The power management integrated circuit 560 including the gate clock modulation circuit 562 may change a start time point and an end time point of the gate clock signal GCLK, but may further include a switch (not illustrated), a multiplexer (not illustrated), a logic circuit (not illustrated), etc. to change together the waveform, cycle, operating time and signal level of the gate clock signal GCLK.


The gate clock modulation circuit 562 may include a plurality of signal lines for changing the timing of an input signal, and may change the timing of the input signal by randomly connecting one of the signal lines to an input port which receives the on clock signal ON_CLK or the off clock signal OFF_CLK. For example, when the gate clock modulation circuit 562 is a delay circuit which delays the timing of an input signal, each signal line may be a delay signal line which delays and outputs the input signal, and in this case, the on clock signal ON_CLK or the off clock signal OFF_CLK which is transferred to the input port of the delay circuit may be outputted by being delayed by a preset time.


The gate clock modulation circuit 562 may further include a multiplexer (not illustrated) or a demultiplexer (not illustrated) which outputs or receives an external control signal, for example, a control signal generated by a timing controller or a microcontroller unit, by randomly selecting at least one among a plurality of signal lines.
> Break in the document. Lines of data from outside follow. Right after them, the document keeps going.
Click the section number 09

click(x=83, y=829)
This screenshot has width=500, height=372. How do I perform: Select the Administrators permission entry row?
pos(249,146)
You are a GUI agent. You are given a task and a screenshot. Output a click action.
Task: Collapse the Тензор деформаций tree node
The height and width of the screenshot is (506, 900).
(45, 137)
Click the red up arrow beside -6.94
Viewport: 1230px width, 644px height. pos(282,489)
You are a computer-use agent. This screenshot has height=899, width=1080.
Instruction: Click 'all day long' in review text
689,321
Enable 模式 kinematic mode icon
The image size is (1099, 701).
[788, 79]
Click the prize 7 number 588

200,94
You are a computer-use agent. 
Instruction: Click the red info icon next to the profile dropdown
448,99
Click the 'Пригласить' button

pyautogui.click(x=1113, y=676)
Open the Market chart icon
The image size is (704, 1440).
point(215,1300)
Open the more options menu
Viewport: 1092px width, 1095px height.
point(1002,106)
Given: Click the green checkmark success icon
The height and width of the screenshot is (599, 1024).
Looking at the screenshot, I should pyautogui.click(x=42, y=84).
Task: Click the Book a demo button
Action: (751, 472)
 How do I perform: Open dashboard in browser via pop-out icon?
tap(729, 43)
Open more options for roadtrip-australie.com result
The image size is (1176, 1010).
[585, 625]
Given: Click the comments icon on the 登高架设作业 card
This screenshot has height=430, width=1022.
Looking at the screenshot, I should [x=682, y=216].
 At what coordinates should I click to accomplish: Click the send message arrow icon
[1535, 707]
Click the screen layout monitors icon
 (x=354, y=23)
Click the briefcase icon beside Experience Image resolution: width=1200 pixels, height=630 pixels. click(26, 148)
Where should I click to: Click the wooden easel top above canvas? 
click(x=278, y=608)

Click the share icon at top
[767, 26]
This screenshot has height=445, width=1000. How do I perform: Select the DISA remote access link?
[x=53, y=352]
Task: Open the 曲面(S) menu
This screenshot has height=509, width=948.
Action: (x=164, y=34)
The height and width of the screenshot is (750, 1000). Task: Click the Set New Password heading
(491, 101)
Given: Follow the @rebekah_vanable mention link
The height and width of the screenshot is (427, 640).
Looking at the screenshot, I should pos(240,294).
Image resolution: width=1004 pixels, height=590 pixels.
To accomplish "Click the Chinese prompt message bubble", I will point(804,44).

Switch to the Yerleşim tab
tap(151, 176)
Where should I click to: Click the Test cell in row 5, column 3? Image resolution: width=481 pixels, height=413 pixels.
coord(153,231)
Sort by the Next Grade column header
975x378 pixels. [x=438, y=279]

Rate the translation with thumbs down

The random operation in the gate clock modulation circuit 562 may be an operation according to a sequence defined by a preset lookup table (LUT) or a lookup table (LUT) to be updated or an operation according to a sequence changed in real time according to an external control signal, for example, a control signal generated by the timing controller or the microcontroller unit, but the present disclosure is not limited thereto.


In addition, as long as the random operation in the gate clock modulation circuit 562 can induce the randomness of the output frequency of a gate driving circuit through the change of the input/output timing of the gate clock signal GCLK, various patterns of operations may be adopted. By repeatedly performing the random operation in the gate clock modulation circuit 562 at an interval equal to or corresponding to a preset multiple of, for example, two times or three times, the generation cycle of the gate clock signal GCLK generated by the gate clock generation circuit 561, it is possible to balance the degree of change in operating frequency and the amount of use of an internal memory.



FIG. 12 is a third exemplary diagram for explaining various embodiments of the power management integrated circuit in accordance with the embodiment.


Referring to FIG. 12, a power management integrated circuit 660 may include a gate clock generation circuit 661 and a gate clock modulation circuit 662.


The gate clock generation circuit 661 may generate a plurality of gate clock signals GCLK by receiving an on clock signal ON_CLK which defines the output start timing of a gate driving circuit and an off clock signal OFF_CLK which defines the output end timing of the gate driving circuit.


The gate clock modulation circuit 662 may be connected to the output terminal of the gate clock generation circuit 661, and thereby, may generate modulated gate clock signals GCLK′, for example, modulated first to fourth gate clock signals GCLK1′ to GCLK4′, by changing the rising timing or falling timing of the plurality of gate clock signals GCLK, for example, first to fourth gate clock signals GCLK1 to GCLK4.


In this case, the timing of the on clock signal ON_CLK and the off clock signal OFF_CLK is not directly changed, and the gate clock signal GCLK is directly changed. Therefore, since the rising timing and the falling timing of the gate clock signal GCLK may be simultaneously changed, it is possible to reduce the number of operation times of the gate clock modulation circuit 662.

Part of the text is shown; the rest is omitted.